What to work on: An exact copy of the data below is required; return it in full.

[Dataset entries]
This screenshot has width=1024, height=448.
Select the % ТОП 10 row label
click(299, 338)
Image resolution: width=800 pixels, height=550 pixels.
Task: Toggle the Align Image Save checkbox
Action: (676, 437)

Solution to the exercise:
This screenshot has width=1024, height=448.
Select the % ТОП 10 row label
click(299, 338)
Image resolution: width=800 pixels, height=550 pixels.
Task: Toggle the Align Image Save checkbox
Action: (676, 437)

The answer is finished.